What is a Loan Principal?

What is a Loan Principal?


The loan principal is the amount that has been lent to the borrower. If a company applies to a bank for a loan and receives a sum of, say, $1 million, then this initial amount is referred to as the loan principal.

The term could also apply to the amount that remains outstanding on a loan. So, for example, if you borrow $20,000 and repay $5,000 of this amount, the remaining $15,000 will be referred to as the loan principal that remains outstanding.  

What does loan principal mean?

The sum that a lender advances to a borrower is the loan principal. This amount would usually need to be repaid along with interest. Every repayment that is made would typically include interest as well as the principal. But only the latter would go to reduce the loan principal.
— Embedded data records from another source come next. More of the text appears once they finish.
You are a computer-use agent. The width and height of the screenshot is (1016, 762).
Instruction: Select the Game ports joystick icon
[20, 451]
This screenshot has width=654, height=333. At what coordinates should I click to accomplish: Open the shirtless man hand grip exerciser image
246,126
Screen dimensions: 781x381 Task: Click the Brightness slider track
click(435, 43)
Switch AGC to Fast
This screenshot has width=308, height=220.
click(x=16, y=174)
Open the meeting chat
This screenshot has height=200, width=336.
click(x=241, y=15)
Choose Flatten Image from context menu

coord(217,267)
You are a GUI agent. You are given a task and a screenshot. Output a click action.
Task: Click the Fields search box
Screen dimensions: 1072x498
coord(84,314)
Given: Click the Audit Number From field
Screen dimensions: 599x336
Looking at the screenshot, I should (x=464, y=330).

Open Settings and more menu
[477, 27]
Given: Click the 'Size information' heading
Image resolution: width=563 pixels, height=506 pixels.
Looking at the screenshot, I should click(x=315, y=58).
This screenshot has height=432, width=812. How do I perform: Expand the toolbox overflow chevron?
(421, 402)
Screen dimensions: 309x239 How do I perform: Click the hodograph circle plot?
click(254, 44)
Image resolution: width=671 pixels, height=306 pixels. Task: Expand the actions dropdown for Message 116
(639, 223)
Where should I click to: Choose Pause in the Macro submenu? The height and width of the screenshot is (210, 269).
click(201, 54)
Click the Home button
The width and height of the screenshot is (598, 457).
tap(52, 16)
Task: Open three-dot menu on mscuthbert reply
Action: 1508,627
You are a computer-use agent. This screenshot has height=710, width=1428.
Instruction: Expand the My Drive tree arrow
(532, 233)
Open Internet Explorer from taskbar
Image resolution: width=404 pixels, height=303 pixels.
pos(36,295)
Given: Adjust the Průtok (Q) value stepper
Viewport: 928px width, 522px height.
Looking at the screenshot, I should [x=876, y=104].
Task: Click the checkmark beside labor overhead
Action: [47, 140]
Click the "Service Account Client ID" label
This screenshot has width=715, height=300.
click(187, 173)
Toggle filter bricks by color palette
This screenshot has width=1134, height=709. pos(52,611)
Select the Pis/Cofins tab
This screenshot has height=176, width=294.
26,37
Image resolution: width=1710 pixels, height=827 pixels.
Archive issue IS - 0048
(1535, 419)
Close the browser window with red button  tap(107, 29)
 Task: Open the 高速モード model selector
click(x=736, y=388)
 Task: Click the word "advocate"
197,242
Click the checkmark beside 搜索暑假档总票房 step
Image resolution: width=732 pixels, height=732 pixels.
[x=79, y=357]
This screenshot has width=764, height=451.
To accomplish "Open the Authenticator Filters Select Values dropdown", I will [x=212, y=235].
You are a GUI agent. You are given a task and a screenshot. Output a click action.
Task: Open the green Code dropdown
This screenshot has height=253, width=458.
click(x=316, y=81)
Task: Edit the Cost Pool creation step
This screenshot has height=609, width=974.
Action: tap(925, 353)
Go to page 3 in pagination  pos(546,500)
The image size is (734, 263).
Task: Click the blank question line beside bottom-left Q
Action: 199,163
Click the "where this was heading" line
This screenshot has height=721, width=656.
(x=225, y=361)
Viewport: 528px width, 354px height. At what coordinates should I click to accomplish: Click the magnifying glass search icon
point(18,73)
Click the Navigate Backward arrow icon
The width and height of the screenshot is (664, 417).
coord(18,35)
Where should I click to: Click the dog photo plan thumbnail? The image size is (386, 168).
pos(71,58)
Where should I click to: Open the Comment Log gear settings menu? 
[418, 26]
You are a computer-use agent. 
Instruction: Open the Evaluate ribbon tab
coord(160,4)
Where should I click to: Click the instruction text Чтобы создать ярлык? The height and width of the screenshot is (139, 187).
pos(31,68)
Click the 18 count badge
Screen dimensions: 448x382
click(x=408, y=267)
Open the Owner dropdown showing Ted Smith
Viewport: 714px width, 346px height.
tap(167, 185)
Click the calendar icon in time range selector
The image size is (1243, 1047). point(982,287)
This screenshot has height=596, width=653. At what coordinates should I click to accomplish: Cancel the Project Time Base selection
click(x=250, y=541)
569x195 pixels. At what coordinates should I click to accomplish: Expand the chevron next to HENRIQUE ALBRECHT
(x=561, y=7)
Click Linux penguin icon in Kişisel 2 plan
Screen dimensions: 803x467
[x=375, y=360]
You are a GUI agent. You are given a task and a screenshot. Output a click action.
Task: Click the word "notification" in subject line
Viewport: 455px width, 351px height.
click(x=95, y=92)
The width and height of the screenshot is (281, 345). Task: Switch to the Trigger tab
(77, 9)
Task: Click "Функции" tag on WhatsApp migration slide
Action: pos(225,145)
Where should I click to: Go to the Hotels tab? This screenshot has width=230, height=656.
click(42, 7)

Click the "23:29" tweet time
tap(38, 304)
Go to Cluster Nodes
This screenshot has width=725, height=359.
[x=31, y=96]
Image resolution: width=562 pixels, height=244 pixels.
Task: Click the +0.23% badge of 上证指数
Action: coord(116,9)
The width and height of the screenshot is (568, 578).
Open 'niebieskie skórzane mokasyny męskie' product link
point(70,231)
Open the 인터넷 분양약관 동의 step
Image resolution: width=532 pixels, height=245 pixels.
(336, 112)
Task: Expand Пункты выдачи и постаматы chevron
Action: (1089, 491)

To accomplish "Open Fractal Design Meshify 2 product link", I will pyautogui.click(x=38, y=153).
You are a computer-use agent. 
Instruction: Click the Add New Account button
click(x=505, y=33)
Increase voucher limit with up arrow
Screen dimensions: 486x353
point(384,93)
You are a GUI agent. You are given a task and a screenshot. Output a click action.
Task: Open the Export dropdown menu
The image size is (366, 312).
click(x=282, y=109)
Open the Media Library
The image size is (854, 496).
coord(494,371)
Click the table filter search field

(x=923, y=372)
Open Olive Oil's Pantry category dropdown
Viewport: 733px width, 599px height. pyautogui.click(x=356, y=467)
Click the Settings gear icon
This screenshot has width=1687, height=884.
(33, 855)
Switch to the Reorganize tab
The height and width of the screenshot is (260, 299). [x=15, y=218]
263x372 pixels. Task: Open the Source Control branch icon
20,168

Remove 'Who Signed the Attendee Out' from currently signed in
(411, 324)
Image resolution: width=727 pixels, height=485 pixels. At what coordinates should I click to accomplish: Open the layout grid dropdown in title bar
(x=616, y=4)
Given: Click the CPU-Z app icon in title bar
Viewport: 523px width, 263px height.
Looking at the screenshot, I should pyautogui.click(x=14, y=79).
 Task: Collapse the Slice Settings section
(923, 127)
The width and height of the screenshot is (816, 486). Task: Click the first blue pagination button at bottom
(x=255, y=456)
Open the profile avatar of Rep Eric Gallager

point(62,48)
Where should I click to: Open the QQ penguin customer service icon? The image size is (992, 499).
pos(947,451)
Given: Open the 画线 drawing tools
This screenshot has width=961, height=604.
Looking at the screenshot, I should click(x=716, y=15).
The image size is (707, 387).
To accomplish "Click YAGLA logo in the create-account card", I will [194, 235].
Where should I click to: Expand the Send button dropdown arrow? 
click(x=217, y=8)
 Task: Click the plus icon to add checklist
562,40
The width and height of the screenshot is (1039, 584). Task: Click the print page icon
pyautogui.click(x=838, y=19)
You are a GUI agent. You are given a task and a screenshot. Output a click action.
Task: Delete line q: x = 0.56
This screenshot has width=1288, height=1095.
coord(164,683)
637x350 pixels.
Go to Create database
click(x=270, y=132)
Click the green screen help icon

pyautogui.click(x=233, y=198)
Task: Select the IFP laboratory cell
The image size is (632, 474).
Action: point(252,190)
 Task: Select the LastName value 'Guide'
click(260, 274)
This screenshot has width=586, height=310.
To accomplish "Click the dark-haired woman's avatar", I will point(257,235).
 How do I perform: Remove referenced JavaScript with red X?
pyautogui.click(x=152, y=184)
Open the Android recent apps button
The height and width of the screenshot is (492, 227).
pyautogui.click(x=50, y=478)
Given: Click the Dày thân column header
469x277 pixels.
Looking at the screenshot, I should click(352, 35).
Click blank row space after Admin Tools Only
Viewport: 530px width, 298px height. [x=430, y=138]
The method described above is one way in which a loan could be structured. A car loan or a loan for purchasing residential property usually require monthly repayments of principal and interest. Consequently, the loan principal outstanding gradually gets reduced.

But a loan could be structured in another manner. The lender may require a “bullet” repayment at the end of the loan term. What this means is that the borrower would pay interest for the number of months or years for which the loan has been provided. The entire principal would be repaid at the end of the loan term in a lump sum.  

Example of loan principal

Alex Glover, a building material supplier, approaches a bank for a working capital loan of $100,000. The loan is approved on the condition that Alex furnishes a personal guarantee. The interest rate is 8% per year and repayment is to be made in a bullet payment at the end of 18 months.

Alex decides to take the loan, as he is confident that he can repay. He is expecting some large payments from some of his customers over the next six to 12 months. In the meantime, he can easily afford to pay the monthly interest of $667.

Eighteen months later, Alex has paid $12,000 as interest. He also repays the entire loan principal of $100,000 to the bank and closes the loan account.  


Loan principal refers to the initial amount that the lender provides to the borrower. It can also mean the amount that is outstanding against the principal on a loan that was taken at an earlier date.